» TEXT FOR ANALYSIS
★ ★ ★ ★

Soviet and Russian actress (born 1956)

Natalya Eduardovna Andreychenko (Ната́лья Эдуа́рдовна Андре́йченко; born May 3, 1956) is a Soviet and Russian actress. She has starred in Mary Poppins, Goodbye and Wartime Romance. She has the title of Honored Artist of the RSFSR (1984).

==Biography==
Andreychenko decided to become an actress in early high school. After an unsuccessful attempt to get into the Mikhail Shchepkin Higher Theatre School, she was admitted to the Gerasimov Institute of Cinematography where she studied under Sergei Bondarchuk and Irina Skobtseva. In 1976 she appeared in her first films From Dawn Till Sunset and Kolybelnaya dlya Muzchin. Her first successful film role was in the 1979 epic film Siberiade, which received the special jury prize at the Cannes Film Festival. However, Natalya became more popular in the Soviet Union after her roles in Mary Poppins, Goodbye and Wartime Romance, both feature films released in 1983.

==Personal life==
From her first marriage to the Russian composer Maksim Dunayevsky she had a son named Dmitry (b. 1982), a banker by profession. In 1985–2005 she was married to the Austrian/Swiss actor, writer, producer and director Maximilian Schell, with whom she made the film Little Odessa. They have one daughter together, Anastasia Schell.

Andreychenko practices a raw food diet and is engaged in yoga.

==Filmography==

- From Dawn Till Sunset (1975) as Valya
- Stepan's Remembrance (1976) as Tanyushka
- Dolgi nashi (Our debts) (1976)

★ ★ ★ ★

» DATASET EXCERPTS

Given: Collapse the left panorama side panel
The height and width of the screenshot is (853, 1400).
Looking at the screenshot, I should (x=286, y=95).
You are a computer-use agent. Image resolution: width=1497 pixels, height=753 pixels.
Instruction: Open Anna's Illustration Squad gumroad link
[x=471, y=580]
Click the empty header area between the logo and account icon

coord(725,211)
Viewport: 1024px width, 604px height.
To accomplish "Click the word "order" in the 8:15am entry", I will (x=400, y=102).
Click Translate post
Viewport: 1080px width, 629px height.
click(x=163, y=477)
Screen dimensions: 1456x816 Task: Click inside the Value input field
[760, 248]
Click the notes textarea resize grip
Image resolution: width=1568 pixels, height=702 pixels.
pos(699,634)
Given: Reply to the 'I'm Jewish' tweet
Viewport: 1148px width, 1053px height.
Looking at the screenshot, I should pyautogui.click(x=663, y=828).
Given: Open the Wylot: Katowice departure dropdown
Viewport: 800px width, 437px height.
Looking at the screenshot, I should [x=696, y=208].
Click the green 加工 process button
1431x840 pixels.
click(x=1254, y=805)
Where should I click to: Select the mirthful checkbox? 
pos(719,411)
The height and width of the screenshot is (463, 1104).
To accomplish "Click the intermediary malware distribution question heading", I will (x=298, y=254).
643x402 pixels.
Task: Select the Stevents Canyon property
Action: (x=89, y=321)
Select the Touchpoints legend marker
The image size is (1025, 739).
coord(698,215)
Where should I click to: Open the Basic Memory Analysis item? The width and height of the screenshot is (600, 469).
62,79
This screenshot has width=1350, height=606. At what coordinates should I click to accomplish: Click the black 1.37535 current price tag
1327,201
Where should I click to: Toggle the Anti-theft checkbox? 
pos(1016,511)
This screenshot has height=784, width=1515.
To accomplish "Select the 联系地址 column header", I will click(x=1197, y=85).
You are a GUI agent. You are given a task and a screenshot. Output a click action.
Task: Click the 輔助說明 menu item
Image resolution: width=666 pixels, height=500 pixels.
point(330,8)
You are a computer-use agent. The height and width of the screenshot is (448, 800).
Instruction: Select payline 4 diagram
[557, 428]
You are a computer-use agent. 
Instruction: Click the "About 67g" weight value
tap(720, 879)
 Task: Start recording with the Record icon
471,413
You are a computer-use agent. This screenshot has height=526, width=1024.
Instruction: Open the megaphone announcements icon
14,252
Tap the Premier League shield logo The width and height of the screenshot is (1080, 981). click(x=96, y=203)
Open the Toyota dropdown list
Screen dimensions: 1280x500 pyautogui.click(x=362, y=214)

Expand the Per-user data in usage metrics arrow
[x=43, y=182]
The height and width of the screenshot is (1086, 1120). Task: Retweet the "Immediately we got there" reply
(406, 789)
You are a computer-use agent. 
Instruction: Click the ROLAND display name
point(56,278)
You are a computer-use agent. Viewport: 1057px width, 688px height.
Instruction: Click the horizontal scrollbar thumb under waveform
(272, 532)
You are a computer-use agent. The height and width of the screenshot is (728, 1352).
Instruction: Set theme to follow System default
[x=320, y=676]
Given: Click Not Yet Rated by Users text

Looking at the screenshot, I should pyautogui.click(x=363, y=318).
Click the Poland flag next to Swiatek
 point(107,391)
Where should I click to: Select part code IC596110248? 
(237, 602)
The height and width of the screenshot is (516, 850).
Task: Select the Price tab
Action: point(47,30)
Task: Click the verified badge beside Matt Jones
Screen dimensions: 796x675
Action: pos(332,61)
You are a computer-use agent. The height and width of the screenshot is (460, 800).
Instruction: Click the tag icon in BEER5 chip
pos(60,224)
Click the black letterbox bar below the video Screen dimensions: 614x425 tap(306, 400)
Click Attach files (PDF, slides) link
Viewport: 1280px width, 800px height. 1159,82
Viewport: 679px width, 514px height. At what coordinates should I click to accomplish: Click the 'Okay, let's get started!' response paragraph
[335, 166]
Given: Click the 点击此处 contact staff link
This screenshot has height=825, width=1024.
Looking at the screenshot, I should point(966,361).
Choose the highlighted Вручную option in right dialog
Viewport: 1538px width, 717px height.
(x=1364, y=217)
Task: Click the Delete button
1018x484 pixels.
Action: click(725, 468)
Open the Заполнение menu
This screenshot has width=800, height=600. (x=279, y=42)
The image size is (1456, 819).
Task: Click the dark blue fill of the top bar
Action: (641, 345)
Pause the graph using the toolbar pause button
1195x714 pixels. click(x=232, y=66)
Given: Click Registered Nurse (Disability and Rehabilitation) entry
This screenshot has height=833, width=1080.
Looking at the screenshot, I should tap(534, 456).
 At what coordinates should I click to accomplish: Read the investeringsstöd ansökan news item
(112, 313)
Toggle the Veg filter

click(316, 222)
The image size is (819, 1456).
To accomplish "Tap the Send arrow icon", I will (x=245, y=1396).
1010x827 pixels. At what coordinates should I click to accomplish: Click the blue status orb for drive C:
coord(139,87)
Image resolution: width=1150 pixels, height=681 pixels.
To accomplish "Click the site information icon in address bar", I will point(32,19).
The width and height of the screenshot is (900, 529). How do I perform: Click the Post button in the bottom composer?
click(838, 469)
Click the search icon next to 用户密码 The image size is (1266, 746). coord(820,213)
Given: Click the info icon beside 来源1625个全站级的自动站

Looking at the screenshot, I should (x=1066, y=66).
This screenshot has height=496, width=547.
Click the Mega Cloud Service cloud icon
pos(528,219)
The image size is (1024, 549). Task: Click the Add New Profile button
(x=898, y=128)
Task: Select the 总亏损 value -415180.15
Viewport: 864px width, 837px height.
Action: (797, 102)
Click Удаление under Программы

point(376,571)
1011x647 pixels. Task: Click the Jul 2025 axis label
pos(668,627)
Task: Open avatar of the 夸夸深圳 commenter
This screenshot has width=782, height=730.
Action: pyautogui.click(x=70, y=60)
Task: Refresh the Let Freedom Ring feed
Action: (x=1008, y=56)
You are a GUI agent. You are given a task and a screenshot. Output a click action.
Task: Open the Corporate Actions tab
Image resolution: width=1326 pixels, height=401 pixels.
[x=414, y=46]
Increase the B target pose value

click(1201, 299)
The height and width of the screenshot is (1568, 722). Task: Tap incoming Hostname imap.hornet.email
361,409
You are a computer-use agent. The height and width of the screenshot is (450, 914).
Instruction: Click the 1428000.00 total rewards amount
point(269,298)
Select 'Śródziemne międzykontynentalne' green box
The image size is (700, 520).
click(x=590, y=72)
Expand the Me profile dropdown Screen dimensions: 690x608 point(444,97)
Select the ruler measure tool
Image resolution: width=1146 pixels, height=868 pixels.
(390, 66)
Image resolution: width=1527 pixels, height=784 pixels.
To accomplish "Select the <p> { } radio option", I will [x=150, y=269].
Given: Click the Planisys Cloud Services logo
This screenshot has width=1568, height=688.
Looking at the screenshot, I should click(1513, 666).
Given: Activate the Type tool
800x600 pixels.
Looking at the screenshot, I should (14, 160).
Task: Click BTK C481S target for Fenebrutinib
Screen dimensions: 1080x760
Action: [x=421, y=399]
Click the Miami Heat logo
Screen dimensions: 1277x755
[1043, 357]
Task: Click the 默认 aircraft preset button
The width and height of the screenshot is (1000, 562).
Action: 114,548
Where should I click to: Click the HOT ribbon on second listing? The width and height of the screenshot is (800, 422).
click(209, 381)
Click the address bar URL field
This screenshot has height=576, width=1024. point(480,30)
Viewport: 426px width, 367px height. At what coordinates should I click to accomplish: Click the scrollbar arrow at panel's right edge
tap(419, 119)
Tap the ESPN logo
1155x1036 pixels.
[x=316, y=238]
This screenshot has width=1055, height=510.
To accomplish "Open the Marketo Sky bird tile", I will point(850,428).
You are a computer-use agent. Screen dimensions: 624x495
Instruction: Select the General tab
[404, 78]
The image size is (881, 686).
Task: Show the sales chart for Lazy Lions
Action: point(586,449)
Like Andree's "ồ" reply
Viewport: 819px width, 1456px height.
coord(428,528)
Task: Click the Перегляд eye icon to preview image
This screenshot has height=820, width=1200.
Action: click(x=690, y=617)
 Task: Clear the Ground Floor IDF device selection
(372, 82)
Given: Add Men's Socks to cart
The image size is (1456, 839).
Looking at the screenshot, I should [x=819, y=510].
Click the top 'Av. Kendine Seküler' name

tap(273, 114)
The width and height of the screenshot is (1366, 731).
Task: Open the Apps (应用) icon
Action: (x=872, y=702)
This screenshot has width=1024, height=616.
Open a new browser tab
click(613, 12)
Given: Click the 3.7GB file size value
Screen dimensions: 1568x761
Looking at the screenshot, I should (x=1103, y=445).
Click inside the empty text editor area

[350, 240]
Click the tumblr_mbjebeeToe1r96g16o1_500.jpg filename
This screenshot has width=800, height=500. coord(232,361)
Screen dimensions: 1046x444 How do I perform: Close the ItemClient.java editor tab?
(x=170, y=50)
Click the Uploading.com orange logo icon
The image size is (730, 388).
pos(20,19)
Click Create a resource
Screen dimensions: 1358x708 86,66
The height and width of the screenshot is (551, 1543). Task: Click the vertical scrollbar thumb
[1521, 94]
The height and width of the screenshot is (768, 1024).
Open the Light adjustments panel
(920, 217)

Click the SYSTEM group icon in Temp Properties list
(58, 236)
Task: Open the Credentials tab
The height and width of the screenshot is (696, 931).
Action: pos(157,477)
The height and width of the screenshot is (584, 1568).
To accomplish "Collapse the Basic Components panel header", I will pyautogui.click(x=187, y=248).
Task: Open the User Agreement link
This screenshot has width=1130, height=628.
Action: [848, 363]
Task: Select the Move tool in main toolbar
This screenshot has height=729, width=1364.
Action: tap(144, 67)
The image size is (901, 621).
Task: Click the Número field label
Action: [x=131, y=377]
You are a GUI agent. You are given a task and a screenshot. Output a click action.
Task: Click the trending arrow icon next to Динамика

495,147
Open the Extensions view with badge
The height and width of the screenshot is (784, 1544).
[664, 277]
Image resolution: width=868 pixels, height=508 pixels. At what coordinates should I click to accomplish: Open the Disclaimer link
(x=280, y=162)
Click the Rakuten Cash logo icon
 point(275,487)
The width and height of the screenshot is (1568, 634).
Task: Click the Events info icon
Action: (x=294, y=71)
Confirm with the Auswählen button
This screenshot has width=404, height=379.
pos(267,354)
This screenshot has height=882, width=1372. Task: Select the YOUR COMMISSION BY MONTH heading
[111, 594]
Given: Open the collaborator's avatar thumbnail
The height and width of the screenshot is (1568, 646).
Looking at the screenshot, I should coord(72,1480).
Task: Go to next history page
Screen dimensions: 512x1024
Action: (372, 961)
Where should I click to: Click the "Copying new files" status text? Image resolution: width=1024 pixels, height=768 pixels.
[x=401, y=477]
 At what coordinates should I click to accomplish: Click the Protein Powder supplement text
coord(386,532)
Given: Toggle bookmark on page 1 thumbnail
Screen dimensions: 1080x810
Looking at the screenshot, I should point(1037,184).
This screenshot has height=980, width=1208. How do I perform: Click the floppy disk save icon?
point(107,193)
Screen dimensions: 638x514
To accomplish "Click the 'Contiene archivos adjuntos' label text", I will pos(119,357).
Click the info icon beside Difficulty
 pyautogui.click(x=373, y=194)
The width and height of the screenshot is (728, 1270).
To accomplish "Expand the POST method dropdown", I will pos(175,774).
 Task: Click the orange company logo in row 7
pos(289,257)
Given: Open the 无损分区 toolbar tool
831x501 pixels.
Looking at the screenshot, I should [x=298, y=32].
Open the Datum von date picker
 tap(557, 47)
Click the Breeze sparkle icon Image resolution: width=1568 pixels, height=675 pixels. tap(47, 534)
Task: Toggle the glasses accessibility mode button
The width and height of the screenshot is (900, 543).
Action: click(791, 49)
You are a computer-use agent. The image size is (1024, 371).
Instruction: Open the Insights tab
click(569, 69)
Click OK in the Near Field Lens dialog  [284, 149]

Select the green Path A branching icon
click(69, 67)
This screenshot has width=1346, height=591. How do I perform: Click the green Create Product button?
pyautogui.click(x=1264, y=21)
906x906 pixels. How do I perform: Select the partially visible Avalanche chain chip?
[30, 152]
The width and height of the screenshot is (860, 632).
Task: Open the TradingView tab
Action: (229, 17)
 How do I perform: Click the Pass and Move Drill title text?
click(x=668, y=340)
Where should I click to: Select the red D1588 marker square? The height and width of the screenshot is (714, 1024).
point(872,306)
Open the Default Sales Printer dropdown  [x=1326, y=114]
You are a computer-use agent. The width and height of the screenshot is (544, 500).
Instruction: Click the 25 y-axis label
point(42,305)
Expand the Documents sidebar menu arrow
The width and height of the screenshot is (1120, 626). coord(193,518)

★ ★ ★ ★

» PROBLEM STATEMENT
Transcribe the passage of the Natalya Andreychenko text that begins with the words "Natalya Eduardovna Andreychenko" and ends with "the RSFSR (1984).", keeping every word and mark the same.

» EXPECTED ANSWER
Natalya Eduardovna Andreychenko (Ната́лья Эдуа́рдовна Андре́йченко; born May 3, 1956) is a Soviet and Russian actress. She has starred in Mary Poppins, Goodbye and Wartime Romance. She has the title of Honored Artist of the RSFSR (1984).